:: Предложенный отрывок ::

Это были обычные для двадцать седьмого года дела, которых становилось все больше. Так называемые «твердозаданцы»
― крестьяне, имевшие крепкое хозяйство, ― обкладывались высоким налогом, за просрочку платежа налагались большие пени, и финансовым органам приходилось их взыскивать через народные суды.
Ответчики, как ни старались доказать необоснованность обложения их таким высоким налогом, по сути, были обречены. Суды всегда выносили решение «в пользу государства». Иногда я себе позволяла заметить судье, что среди этих дел были явно неправильные, но тот обрывал крамольные рассуждения:
― Деточка! Они прикидываются несчастными, а на самом деле ― кулаки!
И я умолкала, хотя и не убежденная.
Василий Никифоров выступал в суде в качестве представителя истца, как заведующий финансовым отделом Московского уезда. После заседания он забирал у меня исполнительные листы по ранее вынесенным решениям, утвержденным после кассаций. Однажды, исполненная жалости к многодетному ответчику ― он плакал, узнав решение суда, ― я не выдержала и высказала «финансисту» свое возмущение.
― Вы прекрасно понимаете, что допущена ошибка! И все же требуете полного удовлетворения иска!
― Раечка, ― ответил он, ― совершенно с вами согласен! Ошибка была. Но признавать... на это я не имею права.
Я удивленно на него посмотрела.
― Вы не знаете жизни, не понимаете политики!
― Не верю, что это политика государства! ― Я вскипела от злости. ― Вы загружаете суды и делаете вид, что все идет по закону! Налоги берете сами, а как просрочка и штрафы, так требуете решения суда?

:::
:: Исходные данные ::

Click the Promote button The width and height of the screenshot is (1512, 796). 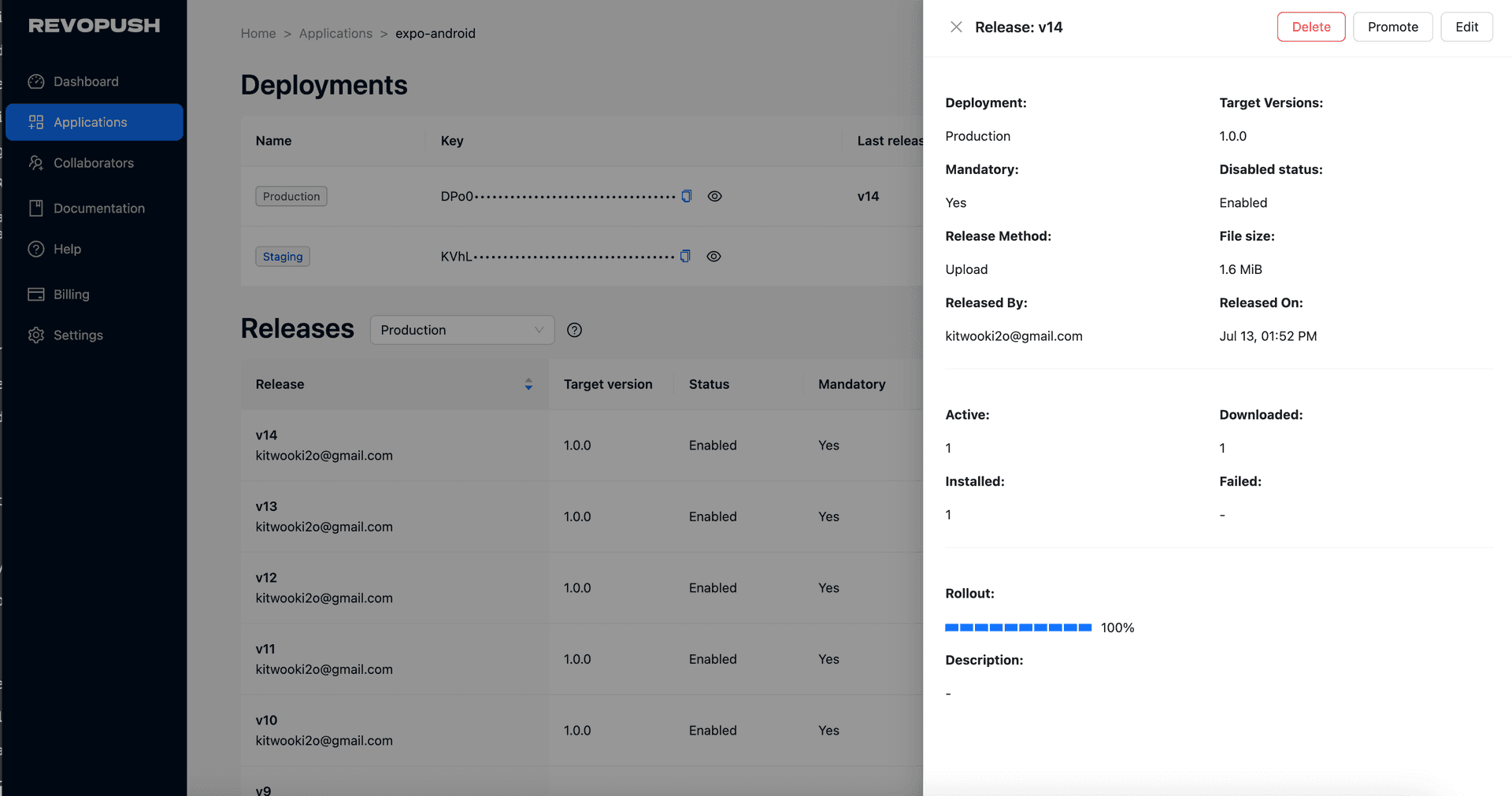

:::

**Что требуется:**
1. Скопируйте из предложенного отрывка фрагмент от «И я умолкала, хотя» до «не имею права.» включительно.
2. В каком качестве и в какой должности Василий Никифоров выступал в суде, согласно предложенному отрывку?

**Ответы по порядку:**
1.
И я умолкала, хотя и не убежденная.
Василий Никифоров выступал в суде в качестве представителя истца, как заведующий финансовым отделом Московского уезда. После заседания он забирал у меня исполнительные листы по ранее вынесенным решениям, утвержденным после кассаций. Однажды, исполненная жалости к многодетному ответчику ― он плакал, узнав решение суда, ― я не выдержала и высказала «финансисту» свое возмущение.
― Вы прекрасно понимаете, что допущена ошибка! И все же требуете полного удовлетворения иска!
― Раечка, ― ответил он, ― совершенно с вами согласен! Ошибка была. Но признавать... на это я не имею права.

2. Он выступал в качестве представителя истца как заведующий финансовым отделом Московского уезда.